___ PASSAGE

The presence of ESD protection circuit 510 and ESD protection circuit 520 provides protection against electrostatic discharges between any bonding pad across the power domains. For example, if an electrostatic discharge occurs between ground pad 220B and input/output pad 240A, the power from the electrostatic discharge is dissipated through ESD protection circuit 260A and ESD protection circuit 520. Some of the power may also be dissipated through ESD protection circuits 270A, ESD protection circuit 250A, and ESD protection circuit 520 or through ESD protection circuit 270A, ESD protection circuit 510, and ESD protection circuit 250B.
Because, the present invention provides ESD protection circuits between power pads and ground pads rather than between power pads of different power domains, the voltages of the different power domains are not tied together and can thus use different voltage levels. Furthermore, noise fluctuation from one power domain is not injected into the other power domain.
The embodiments of ESD protection circuit 510 in
In a particular embodiment of the present invention, a mixed signal integrated circuit has an analog power domain operating at 3.3 Volts and a digital power domain operating at 1.8 volts. In this integrated circuit, ESD protection circuit 510, i.e. the ESD protection circuit between the power pad of the analog power domain and the ground of the digital power domain is an NMOS transistor having a width of 360 micrometers, a length of 0.18 micrometers, threshold voltage of approximately 0.5 V and breakdown voltage of about 10 V. ESD protection circuit 520, i.e. the ESD protection circuit between the power pad of the digital power domain and the ground of the analog power domain is a similar NMOS transistor.
In the various embodiments of the present invention, novel circuits and methods have been described for creating an integrated circuit with protection against electrostatic discharge. The various embodiments of the structures and methods of this invention that are described above are illustrative only of the principles of this invention and are not intended to limit the scope of the invention to the particular embodiments described. For example, in view of this disclosure those skilled in the art can define other power domains, power pads, ground pads, ESD protection circuits, transistors, and so forth, and use these alternative features to create a method, or system according to the principles of this invention. Thus, the invention is limited only by the following claims.

______
___ MATERIAL PROVIDED

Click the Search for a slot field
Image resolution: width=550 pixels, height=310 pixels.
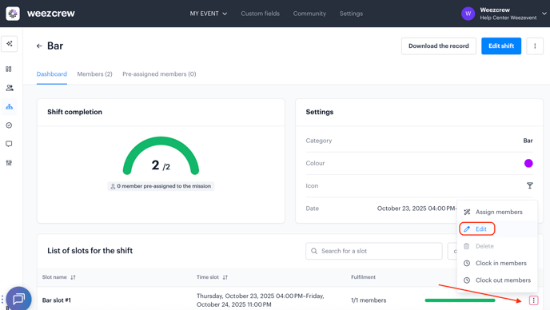(374, 251)
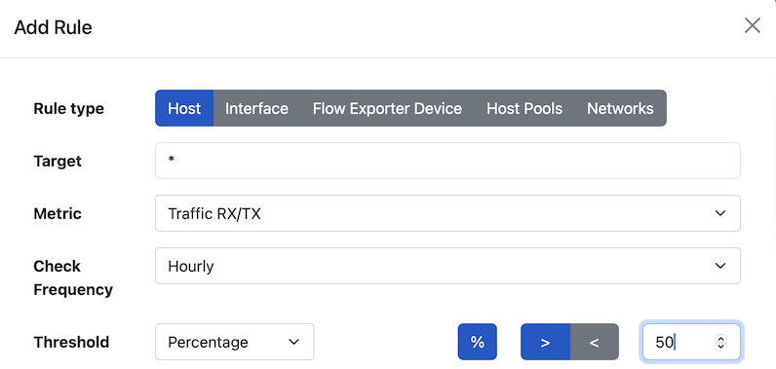Close the Add Rule dialog

coord(753,25)
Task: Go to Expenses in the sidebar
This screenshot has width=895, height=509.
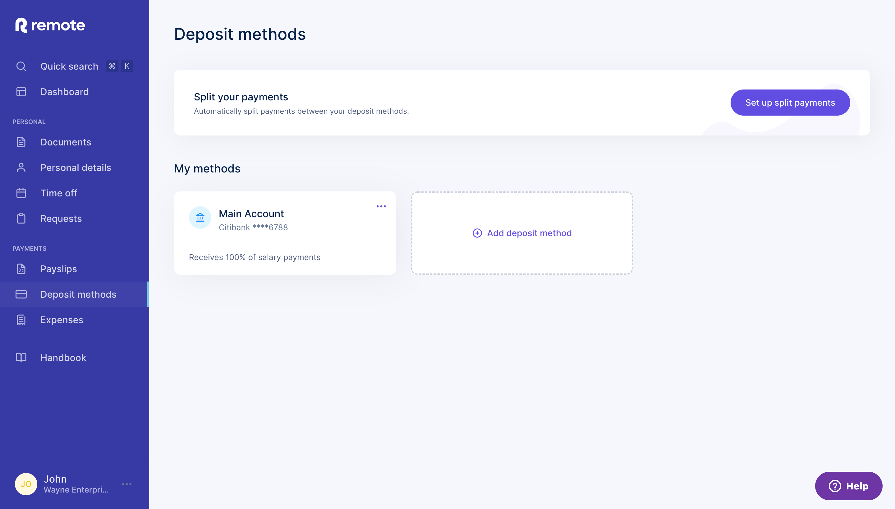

______

INSTRUCTIONS:
1 > In the ESD protection passage, what is the width of the NMOS transistor used as ESD protection circuit 510?
2 > Reproduce the ESD protection passage from "Because, the present" up to and including "other power domain.".
Base every response solely on the ESD protection passage.

OUTPUTS:
1 > 360 micrometers

2 >
Because, the present invention provides ESD protection circuits between power pads and ground pads rather than between power pads of different power domains, the voltages of the different power domains are not tied together and can thus use different voltage levels. Furthermore, noise fluctuation from one power domain is not injected into the other power domain.